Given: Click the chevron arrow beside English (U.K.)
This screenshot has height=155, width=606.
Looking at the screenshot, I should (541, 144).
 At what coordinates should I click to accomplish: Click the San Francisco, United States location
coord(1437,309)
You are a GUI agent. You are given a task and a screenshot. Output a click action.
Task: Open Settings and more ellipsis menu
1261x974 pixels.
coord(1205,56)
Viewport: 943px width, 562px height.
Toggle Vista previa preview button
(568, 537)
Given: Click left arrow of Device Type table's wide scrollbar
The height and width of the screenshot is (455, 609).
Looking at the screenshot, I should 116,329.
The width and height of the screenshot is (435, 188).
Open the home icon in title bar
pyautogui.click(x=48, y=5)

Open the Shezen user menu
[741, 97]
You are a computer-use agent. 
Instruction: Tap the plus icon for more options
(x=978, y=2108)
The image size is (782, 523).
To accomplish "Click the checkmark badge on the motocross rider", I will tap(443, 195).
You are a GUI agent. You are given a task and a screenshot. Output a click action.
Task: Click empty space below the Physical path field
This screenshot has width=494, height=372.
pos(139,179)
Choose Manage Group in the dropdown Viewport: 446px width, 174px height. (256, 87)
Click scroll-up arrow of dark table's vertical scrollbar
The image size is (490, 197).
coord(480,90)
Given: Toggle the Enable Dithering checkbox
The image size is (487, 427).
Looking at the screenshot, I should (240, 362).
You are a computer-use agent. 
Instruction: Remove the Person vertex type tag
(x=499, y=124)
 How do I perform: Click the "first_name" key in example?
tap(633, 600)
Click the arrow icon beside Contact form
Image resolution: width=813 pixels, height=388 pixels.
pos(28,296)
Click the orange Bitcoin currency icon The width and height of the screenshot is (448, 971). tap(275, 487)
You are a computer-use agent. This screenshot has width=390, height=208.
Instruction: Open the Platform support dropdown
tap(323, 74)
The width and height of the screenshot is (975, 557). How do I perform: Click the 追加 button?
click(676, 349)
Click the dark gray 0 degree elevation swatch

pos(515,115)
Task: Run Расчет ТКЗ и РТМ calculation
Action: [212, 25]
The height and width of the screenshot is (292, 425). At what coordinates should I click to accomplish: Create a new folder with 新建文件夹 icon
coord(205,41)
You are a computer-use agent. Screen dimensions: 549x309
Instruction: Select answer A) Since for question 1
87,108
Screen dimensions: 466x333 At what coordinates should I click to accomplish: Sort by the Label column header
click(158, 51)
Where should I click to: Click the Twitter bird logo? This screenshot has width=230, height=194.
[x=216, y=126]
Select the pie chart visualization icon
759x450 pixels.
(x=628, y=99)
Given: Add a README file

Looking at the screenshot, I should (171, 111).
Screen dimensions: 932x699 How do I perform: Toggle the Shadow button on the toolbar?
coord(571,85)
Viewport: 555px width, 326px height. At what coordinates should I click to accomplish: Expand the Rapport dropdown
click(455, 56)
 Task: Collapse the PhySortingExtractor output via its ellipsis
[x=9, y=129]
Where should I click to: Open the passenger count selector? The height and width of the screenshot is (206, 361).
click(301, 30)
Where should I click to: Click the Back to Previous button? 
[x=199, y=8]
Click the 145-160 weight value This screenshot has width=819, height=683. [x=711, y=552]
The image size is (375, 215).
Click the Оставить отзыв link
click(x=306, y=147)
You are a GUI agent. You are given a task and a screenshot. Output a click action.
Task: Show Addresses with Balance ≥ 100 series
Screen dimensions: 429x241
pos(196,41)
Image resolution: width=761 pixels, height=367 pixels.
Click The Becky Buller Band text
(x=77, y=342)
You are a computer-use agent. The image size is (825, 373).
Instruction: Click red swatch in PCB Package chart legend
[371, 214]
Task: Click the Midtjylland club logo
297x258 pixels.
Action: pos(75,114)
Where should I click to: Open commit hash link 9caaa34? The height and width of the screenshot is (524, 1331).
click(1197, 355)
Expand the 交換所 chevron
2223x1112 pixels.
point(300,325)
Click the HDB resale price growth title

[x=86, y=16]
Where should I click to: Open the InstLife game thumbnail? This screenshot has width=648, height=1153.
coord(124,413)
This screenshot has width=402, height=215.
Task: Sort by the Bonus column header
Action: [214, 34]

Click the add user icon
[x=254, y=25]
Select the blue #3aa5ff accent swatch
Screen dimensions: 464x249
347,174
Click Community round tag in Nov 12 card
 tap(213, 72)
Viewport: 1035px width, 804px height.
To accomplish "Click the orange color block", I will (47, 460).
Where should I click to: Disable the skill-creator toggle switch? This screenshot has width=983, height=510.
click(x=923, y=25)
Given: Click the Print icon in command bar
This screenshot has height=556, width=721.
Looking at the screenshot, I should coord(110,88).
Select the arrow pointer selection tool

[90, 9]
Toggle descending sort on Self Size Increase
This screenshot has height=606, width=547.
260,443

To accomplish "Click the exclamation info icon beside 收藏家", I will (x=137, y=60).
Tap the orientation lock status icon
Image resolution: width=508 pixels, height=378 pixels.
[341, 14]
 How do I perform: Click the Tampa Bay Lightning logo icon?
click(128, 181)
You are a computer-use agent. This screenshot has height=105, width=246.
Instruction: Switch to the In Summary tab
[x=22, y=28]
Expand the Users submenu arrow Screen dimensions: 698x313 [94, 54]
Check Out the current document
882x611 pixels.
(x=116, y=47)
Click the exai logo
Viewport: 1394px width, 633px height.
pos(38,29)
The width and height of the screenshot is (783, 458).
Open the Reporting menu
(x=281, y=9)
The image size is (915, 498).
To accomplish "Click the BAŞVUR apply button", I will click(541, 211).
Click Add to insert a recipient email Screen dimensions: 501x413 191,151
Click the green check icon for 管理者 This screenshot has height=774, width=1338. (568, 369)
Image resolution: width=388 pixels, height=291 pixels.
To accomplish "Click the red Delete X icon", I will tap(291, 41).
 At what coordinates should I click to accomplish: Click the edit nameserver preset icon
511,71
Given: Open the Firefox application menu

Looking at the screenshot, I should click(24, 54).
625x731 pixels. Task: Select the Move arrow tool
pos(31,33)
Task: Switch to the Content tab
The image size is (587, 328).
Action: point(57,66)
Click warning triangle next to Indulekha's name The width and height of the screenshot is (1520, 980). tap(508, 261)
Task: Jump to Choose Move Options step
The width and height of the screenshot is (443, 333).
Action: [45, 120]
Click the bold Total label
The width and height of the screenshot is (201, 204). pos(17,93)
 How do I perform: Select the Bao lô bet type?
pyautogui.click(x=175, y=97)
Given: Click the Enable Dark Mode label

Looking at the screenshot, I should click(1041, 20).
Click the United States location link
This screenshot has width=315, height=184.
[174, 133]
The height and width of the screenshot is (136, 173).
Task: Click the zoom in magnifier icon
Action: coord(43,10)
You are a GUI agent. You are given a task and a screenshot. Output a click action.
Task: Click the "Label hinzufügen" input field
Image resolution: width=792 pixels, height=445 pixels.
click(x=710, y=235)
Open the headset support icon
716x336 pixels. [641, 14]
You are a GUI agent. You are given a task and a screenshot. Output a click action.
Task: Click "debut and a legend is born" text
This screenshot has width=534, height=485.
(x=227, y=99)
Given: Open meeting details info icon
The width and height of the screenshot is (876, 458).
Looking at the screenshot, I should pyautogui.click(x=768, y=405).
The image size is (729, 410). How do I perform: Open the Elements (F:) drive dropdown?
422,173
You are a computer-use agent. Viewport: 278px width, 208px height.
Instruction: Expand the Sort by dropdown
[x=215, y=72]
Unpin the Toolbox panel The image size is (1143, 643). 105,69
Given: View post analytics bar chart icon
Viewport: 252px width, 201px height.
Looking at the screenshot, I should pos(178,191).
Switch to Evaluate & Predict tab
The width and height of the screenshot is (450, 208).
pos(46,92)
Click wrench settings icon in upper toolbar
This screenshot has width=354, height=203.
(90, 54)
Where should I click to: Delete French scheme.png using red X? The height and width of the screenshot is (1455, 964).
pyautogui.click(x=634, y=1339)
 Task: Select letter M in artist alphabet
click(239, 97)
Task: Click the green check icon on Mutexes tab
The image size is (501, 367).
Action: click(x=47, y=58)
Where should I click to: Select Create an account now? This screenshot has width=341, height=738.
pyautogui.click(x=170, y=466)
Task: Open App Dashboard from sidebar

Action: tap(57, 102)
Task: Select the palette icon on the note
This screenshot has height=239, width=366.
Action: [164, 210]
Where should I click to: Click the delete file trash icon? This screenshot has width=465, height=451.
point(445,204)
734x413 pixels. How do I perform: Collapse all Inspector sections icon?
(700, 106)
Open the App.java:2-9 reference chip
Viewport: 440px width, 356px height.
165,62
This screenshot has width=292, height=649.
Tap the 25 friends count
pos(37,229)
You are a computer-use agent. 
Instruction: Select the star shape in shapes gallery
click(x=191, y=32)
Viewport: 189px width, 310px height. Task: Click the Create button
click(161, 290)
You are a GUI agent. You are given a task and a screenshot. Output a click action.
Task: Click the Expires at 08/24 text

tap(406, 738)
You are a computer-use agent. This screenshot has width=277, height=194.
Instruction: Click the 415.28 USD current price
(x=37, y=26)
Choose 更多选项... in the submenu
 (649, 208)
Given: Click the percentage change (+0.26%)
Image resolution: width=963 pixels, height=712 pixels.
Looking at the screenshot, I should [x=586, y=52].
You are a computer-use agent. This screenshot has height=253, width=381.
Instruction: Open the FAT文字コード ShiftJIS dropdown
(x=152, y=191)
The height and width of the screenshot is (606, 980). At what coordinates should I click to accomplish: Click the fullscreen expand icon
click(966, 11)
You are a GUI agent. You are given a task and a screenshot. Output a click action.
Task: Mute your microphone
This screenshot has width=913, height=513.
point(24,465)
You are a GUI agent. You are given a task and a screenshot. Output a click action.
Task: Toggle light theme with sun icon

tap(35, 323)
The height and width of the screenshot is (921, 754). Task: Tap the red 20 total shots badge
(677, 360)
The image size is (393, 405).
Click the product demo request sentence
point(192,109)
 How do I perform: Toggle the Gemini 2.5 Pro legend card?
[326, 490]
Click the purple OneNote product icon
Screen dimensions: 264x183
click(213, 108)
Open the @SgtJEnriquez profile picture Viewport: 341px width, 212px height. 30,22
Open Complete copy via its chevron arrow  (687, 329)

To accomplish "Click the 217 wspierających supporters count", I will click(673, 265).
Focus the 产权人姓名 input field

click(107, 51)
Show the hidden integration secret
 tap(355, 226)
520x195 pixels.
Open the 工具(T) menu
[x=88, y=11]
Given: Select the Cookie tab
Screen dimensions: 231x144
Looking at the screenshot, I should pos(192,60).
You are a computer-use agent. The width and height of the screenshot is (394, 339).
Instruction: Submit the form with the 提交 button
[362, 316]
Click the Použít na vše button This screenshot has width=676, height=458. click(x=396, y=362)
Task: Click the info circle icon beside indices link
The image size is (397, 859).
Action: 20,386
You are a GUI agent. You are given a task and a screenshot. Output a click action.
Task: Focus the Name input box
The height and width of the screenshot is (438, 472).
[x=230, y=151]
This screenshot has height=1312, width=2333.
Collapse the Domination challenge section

Exercise aim =
The answer should be an exact copy of the lines from the first line of the data through the line with "Click the arrow icon beside Contact form" and should contain nothing else.

Response area =
Given: Click the chevron arrow beside English (U.K.)
This screenshot has height=155, width=606.
Looking at the screenshot, I should (541, 144).
 At what coordinates should I click to accomplish: Click the San Francisco, United States location
coord(1437,309)
You are a GUI agent. You are given a task and a screenshot. Output a click action.
Task: Open Settings and more ellipsis menu
1261x974 pixels.
coord(1205,56)
Viewport: 943px width, 562px height.
Toggle Vista previa preview button
(568, 537)
Given: Click left arrow of Device Type table's wide scrollbar
The height and width of the screenshot is (455, 609).
Looking at the screenshot, I should 116,329.
The width and height of the screenshot is (435, 188).
Open the home icon in title bar
pyautogui.click(x=48, y=5)

Open the Shezen user menu
[741, 97]
You are a computer-use agent. 
Instruction: Tap the plus icon for more options
(x=978, y=2108)
The image size is (782, 523).
To accomplish "Click the checkmark badge on the motocross rider", I will tap(443, 195).
You are a GUI agent. You are given a task and a screenshot. Output a click action.
Task: Click empty space below the Physical path field
This screenshot has width=494, height=372.
pos(139,179)
Choose Manage Group in the dropdown Viewport: 446px width, 174px height. (256, 87)
Click scroll-up arrow of dark table's vertical scrollbar
The image size is (490, 197).
coord(480,90)
Given: Toggle the Enable Dithering checkbox
The image size is (487, 427).
Looking at the screenshot, I should (240, 362).
You are a computer-use agent. 
Instruction: Remove the Person vertex type tag
(x=499, y=124)
 How do I perform: Click the "first_name" key in example?
tap(633, 600)
Click the arrow icon beside Contact form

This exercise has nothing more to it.